The recent publication of “Effect of Initial Management with Aflibercept vs Laser Photocoagulation vs Observation on Vision Loss Among Patients with Diabetic Macular Edema Involving the Center of the Macula and Good Visual Acuity” by Baker et al. [1] provides valuable clinical insight into a common clinical question frequently encountered by general ophthalmologists as well as retina specialists. Diabetic macular edema (DME) is the most common cause of vision loss in diabetic patients, and constitutes a very commonly encountered ocular pathology [2, 3]. The RISE and RIDE studies have demonstrated that intravitreal injections of antiendothelial vascular growth factor (VEGF) agents are a safe and effective therapy for DME [4], and since then multiple additional randomized controlled trials (RCTs) have established them as the first-line treatment for this condition, and their superiority over laser treatment [5]. These RCTs included patients with DME and a best-corrected visual acuity (VA) of 20/32 or worse. However, patients with center-involving DME with better VA are very common, and no there is no consensus regarding their optimal management strategy as such cases were not included in the major RCTs. Should these patients be observed, or is early intervention needed in order to prevent deterioration? And if so, what treatment should be recommended?

The Diabetic Retinopathy Research Network has designed the “Protocol V” RCT in order to address this common and important clinical question.
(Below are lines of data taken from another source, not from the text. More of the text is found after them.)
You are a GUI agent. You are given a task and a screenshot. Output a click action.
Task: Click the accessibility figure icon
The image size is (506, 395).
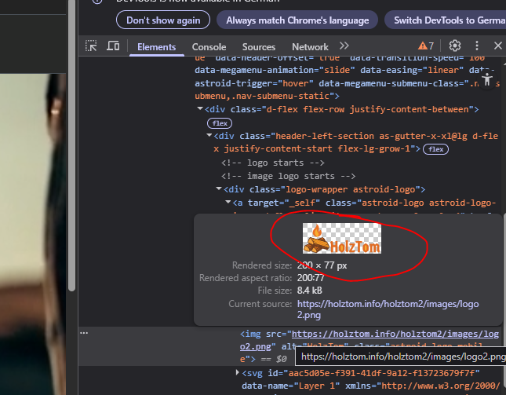pos(487,79)
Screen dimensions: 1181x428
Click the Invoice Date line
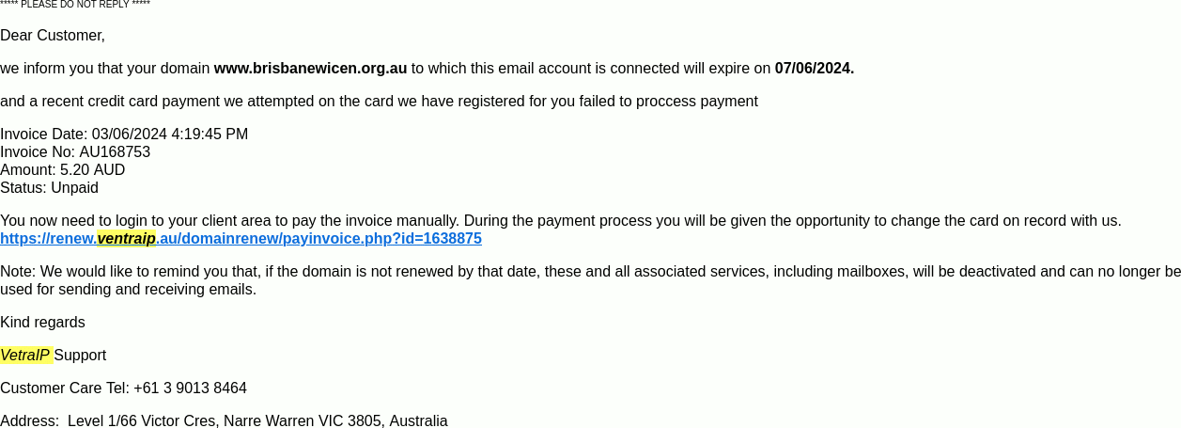point(124,135)
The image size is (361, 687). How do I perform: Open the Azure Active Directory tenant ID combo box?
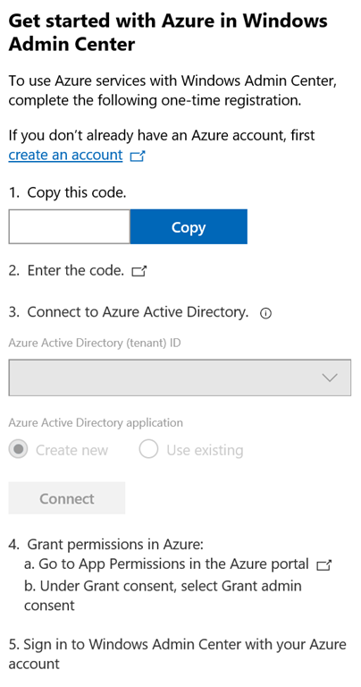click(x=180, y=377)
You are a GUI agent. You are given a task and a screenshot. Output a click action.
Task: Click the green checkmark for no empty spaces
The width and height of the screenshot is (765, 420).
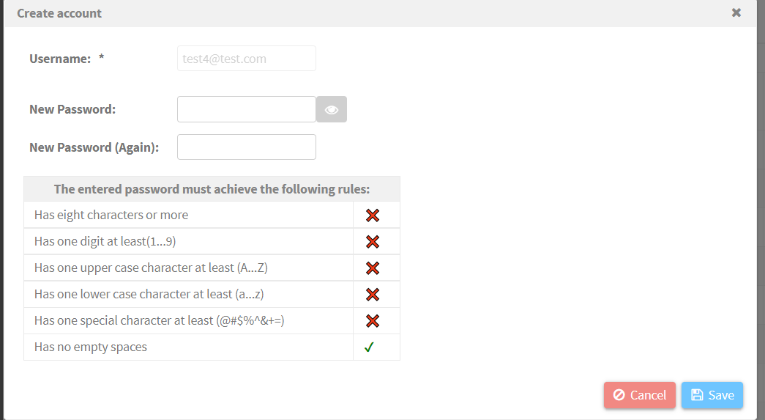tap(370, 347)
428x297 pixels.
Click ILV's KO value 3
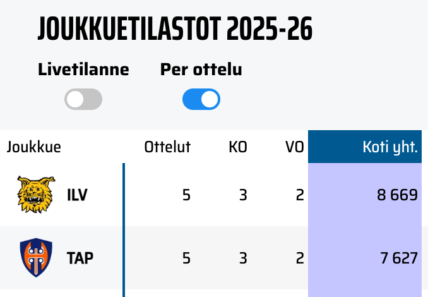coord(243,195)
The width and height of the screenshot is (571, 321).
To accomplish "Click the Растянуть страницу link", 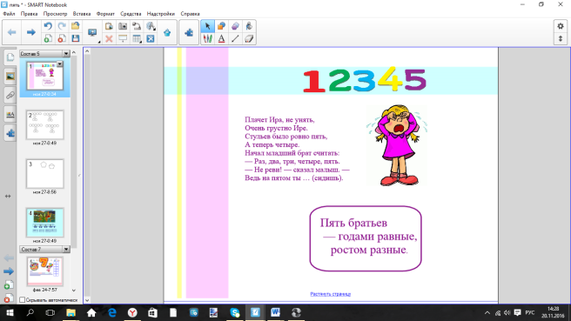I will pos(330,294).
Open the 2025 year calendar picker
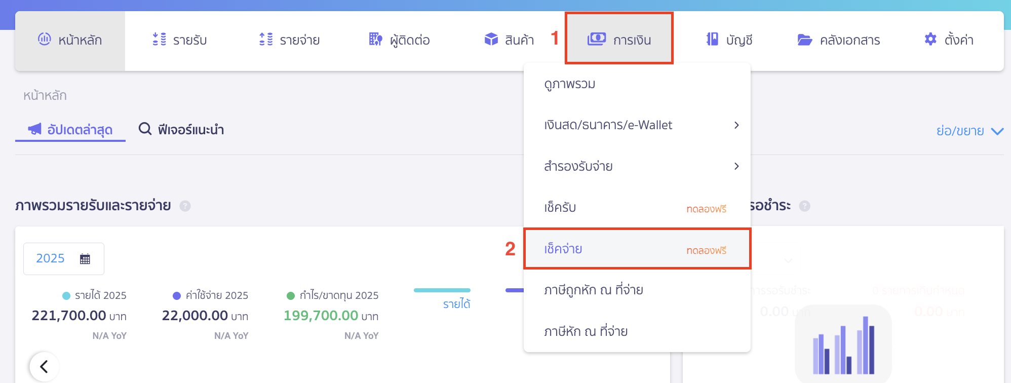Screen dimensions: 1011x383 (86, 258)
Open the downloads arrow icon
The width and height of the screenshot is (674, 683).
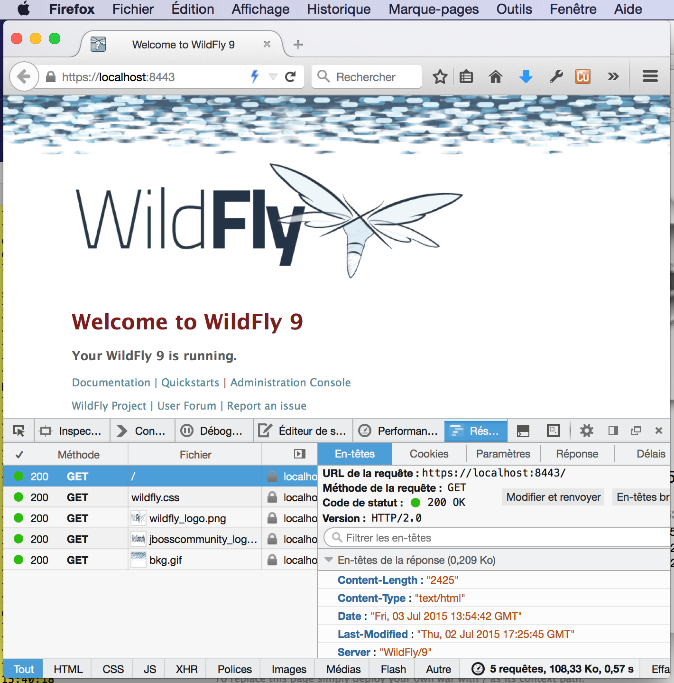point(526,76)
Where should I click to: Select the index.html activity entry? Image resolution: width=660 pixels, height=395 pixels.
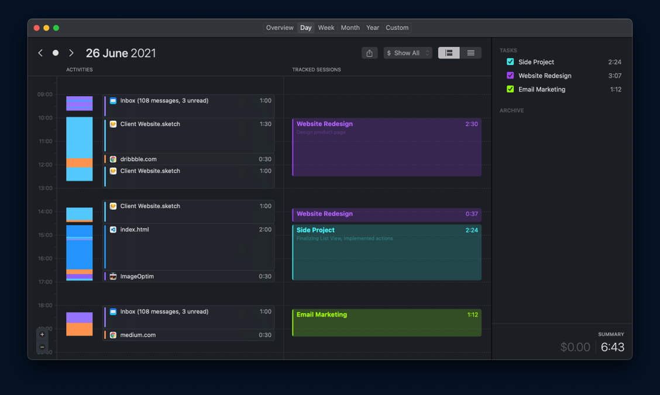pos(188,246)
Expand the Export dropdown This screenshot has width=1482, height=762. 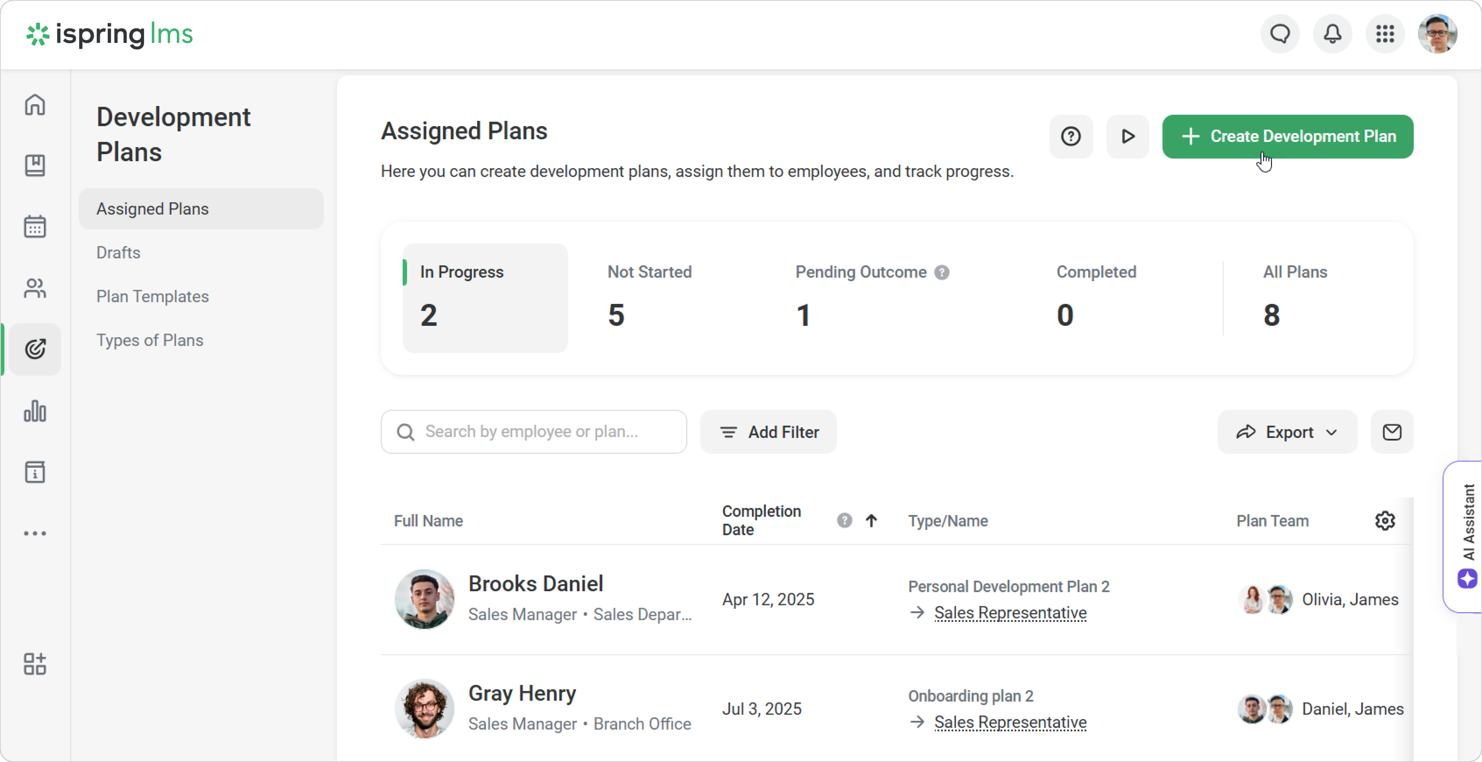tap(1287, 432)
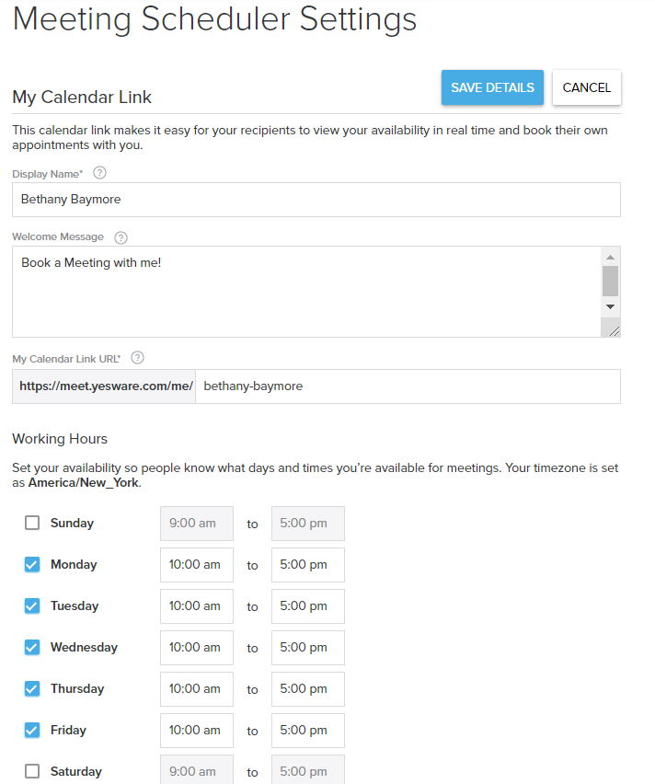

This multicenter RCT included 702 eyes of patients with center-involving DME and a VA of 20/25 or better. This unique cohort was randomly divided into a 1:1:1 manner to treatment with intravitreal aflibercept, macular laser or observation, and followed for 2 years. The primary outcome measure was a decrease of five letters in VA compared with baseline, which was deemed as a clinically significant change in these patients. Following the first injection, eyes in the aflibercept group were followed monthly and the need for additional injections was assessed on every visit. If injections were deferred on three consecutive visits (after the first six visits), the follow-up interval was extended to 8–16 weeks, compatible with the clinical reality. Eyes treated by laser or observation were followed after 8 weeks and every 16 weeks thereafter, and could receive aflibercept injections if worsening occurred.

The median number of injections in the aflibercept group was 8 (range 6–11) after 2 years of follow up. This is a relatively low rate of injections compared with that reported in previous studies on DME with worse VA [4, 5]. In the laser group, aflibercept injections were administered in 25% of the cases, and in 40% of the cases in the observation group. Rates of at least a five letter loss in VA were 16% in the aflibercept group, 17% in the laser group, and 19% in the observation group, with no significant difference between groups. Mean change in final VA compared with baseline was 0.9 ± 6.4 letters in the aflibercept group, 0.1 ± 6.3 letters in the laser group and −0.4 ± 6.4 letters in the observation group, also without significant difference between groups. Rates of final VA of 20/20 or better were 77% in the aflibercept group, 71% in the laser group, and 66% in the observation group. A statistically significant difference was noted for this secondary outcome measure between aflibercept and observation (p = 0.03). There was no significant difference between groups regarding change in retinal thickness. The safety profile was excellent in all three groups, with the only difference being a higher rate of intraocular pressure elevation in the aflibercept group (8%, compared with 6% with laser and 3% with observation).

This is an important study as its results are the first to provide level 1 evidence on the optimal treatment strategy for patients with central DME and good VA. It is a relatively large study with a very homogenous cohort, and compared the three possible treatment options available for these patients. Given the excellent baseline at presentation, the results achieved in the aflibercept group can represent those achieved with any anti-VEGF agent. The treatment and monitoring protocols were compatible with the real-world practice, with a very high completion rate in all groups. In all three groups—aflibercept, laser, and observation—mean final VA was 20/20 and changes in VA and retinal thickness were not significantly different. The proportion of eyes with final VA of 20/20 was greater in the aflibercept group than in the observation group, and deterioration that required aflibercept treatment occurred in 25% of eyes in the laser group and 40% of eyes in the observation group. In addition, it should be conditioned that intravitreal injections are associated with significant costs, as well as risk (although small) of endophthalmitis and other adverse events.

In conclusion, the results of this study indicate that in patients with central DME and good VA acuity, observation is an appropriate treatment strategy, which will result in most cases in maintenance of good VA without increasing cost or risk. Observation should of course include timely monitoring, to detect any changes early and initiate anti-VEGF treatment if necessary, in order to preserve good VA with relatively fewer injections than generally required for patients with DME and worse VA. In the future, telemedicine and home monitoring may become part of the monitoring strategy for these patients. It will allow them to be monitored as frequently as needed while reducing the burden on the clinics, and enable early detection of patients whose observation should be replaced with treatment.